**DOCUMENT TEXT:**

One of the perfect examples of why Ted Lasso captures the “fish out of water” trope with such precision with a perfect level of aloofness. The quote above is one of my favorite interactions between Lasso and Brendan Hunt’s “Coach Beard”. This moment not only is a great showcase of their relationship, but also shows Lasso’s unfamiliarity with the territory still, while Beard has already assimilated and soaked up knowledge of their environment, serving as a guide to Lasso in this new terrain. With this moment I felt like I immediately knew everything about Coach Beard, he studies his environment, can keep a calm demeanor and let his coaching partner do the emotions for him, while he focuses on the team on an even deeper level, and has an unwavering loyalty to Lasso.
Episode 3: Trent Crimm: The Independent
I think going into this show, we were all in some way Trent Crimm, Ted Lasso’s most vicious critic and one who takes joy in exploiting his lack of knowledge about the sport he has been hired to coach. However this episode not only stands as a turning point for myself, but also for Crimm. During the final major scene of the episode, where Trent and Ted finish their day at a restaurant, the restaurant is owned by the father of the driver who picked him and Coach Beard up from the airport in the first episode. There Lasso and Crimm eat food that is far spicier than either of their palettes are used to, however Lasso will not relent, signifying his loyalty to Richmond AFC, and like he eventually gets used to the spice, he assimilates into the environment of AFC. I love this moment as it appears on the surface to be a very simple moment of showing how polite Lasso is, and how far he will go to be nice and kind to others, but it is so much more, quite like the show itself.
Episode 4: For the Children
A night of lights! Drama! Intrigue! Fallout! Egos clash!

**STORED ROWS:**
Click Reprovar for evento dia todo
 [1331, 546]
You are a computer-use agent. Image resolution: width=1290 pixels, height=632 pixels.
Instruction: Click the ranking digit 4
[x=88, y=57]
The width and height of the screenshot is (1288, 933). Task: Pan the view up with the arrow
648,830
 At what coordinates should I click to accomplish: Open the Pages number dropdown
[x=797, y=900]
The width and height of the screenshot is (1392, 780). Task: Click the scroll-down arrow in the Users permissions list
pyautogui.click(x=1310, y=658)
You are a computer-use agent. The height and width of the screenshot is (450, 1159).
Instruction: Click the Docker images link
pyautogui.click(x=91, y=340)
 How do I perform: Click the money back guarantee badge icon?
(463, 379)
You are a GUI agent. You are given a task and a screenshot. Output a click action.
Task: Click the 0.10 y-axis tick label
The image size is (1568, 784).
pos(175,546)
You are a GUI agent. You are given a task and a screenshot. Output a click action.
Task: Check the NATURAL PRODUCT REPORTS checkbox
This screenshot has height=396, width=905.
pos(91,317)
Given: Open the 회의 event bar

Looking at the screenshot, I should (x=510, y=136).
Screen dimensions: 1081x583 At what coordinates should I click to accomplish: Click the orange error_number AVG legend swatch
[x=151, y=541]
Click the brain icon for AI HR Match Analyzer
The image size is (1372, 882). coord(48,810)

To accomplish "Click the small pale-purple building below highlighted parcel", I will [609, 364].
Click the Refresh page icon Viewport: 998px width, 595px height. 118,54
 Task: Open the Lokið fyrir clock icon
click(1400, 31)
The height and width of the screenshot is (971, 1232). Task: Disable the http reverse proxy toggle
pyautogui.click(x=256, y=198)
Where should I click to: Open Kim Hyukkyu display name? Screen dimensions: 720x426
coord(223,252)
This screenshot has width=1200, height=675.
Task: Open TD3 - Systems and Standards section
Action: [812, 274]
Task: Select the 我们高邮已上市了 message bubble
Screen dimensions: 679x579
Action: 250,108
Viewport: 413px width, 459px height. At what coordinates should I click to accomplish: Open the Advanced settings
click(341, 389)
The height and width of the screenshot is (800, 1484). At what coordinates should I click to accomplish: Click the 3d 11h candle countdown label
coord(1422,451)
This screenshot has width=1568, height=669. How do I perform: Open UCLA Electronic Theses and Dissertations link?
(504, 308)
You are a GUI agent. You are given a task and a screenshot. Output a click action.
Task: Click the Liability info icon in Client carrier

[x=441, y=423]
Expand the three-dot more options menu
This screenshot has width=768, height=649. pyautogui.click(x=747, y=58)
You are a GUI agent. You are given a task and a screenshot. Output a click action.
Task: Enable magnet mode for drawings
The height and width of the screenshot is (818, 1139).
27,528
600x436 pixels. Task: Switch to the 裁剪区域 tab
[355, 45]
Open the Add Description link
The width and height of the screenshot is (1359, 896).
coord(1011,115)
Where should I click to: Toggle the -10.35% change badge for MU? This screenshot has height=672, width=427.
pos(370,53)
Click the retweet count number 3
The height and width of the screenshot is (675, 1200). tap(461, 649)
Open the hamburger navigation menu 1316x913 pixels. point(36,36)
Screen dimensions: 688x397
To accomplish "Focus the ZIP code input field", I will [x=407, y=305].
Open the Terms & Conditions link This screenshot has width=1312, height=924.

**INSTRUCTIONS TO FOLLOW:** Quote the Ted Lasso text from "One of the perfect" up to and including "loyalty to Lasso.".

**RESPONSE BELOW:**
One of the perfect examples of why Ted Lasso captures the “fish out of water” trope with such precision with a perfect level of aloofness. The quote above is one of my favorite interactions between Lasso and Brendan Hunt’s “Coach Beard”. This moment not only is a great showcase of their relationship, but also shows Lasso’s unfamiliarity with the territory still, while Beard has already assimilated and soaked up knowledge of their environment, serving as a guide to Lasso in this new terrain. With this moment I felt like I immediately knew everything about Coach Beard, he studies his environment, can keep a calm demeanor and let his coaching partner do the emotions for him, while he focuses on the team on an even deeper level, and has an unwavering loyalty to Lasso.